Be prepared: Miller and Rodriguez's universe is not for the faint of heart. In SIN CITY, there are big, heaping piles of violence, sex, and profanity (the titular town completely deserves its name), and all of it is splayed against a paper-thin world of corrupt cops, headstrong prostitutes, and twisted serial killers. If you any of the above, or retro-chic nihilism, or even simplistic stories and casual character development...well, perhaps you shouldn't go to movies based on comic books. For my part, the seedy underworld is rendered so complete (and so gorgeously) that questions of morality are moot -- this is their world, and we are only invited to briefly peek inside. The performances make the computer-generated mean streets very alive, and many of the performances are surprising. (Mickey Rourke can act! Jessica Alba can almost act! Bruce Willis is so cool he makes my toes freeze! Clive Owen is sex on a stick! Rosario Dawson is chewing the scenery AND Clive Owen's lip at the same time!)
At his core, Rodriguez is a director in love with the spectacle of movies...and doesn't care about much else. The graphic detail and devout adherence to Miller's source material may seem unnecessary slavish, but for this director, that very discipline explodes the commonly held belief that narrative is paramount. Rodriguez places a primacy on genre and style, with thrilling results. His films almost seem to say: you want complex characters and nuanced plot? Go find Merchant and Ivory.
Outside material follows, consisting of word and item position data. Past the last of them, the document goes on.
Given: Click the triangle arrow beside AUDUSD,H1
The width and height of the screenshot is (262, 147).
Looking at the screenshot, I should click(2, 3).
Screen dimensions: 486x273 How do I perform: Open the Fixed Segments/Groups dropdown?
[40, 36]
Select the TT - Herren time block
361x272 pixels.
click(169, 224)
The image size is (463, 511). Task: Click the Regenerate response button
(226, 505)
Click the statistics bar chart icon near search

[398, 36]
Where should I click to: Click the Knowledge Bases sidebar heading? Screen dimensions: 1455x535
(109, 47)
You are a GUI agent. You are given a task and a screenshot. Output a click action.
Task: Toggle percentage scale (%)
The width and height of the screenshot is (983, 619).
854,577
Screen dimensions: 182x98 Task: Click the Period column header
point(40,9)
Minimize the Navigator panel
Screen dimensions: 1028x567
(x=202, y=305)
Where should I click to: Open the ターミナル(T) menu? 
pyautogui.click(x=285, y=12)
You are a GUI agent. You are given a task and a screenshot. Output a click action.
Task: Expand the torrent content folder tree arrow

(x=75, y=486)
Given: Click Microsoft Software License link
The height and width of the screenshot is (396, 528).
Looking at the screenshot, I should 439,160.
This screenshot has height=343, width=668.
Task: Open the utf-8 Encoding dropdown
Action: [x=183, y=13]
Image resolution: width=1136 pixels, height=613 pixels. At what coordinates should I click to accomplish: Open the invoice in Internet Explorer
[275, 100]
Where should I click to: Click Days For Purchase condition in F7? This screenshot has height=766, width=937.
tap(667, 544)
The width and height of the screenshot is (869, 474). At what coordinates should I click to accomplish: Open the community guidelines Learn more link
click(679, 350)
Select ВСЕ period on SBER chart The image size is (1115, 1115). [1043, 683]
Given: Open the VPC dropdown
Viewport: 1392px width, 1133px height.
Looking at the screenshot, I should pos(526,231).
Rodriguez's focus, however, makes his films an acquired taste for a specialized audience -- one that places heavy weight on the visual and the visceral, an audience that does not even require the verbose posturing of Tarantino in order to have a good time. Which is a long way of saying that SIN CITY is not for everyone; indeed, it may not be for many people at all. But for fanboys, style junkies and modern art lovers, Frank Miller’s silver-and-black elegance may be a slice of cinematic heaven. As pretty pictures go, SIN CITY is just about as good as it gets.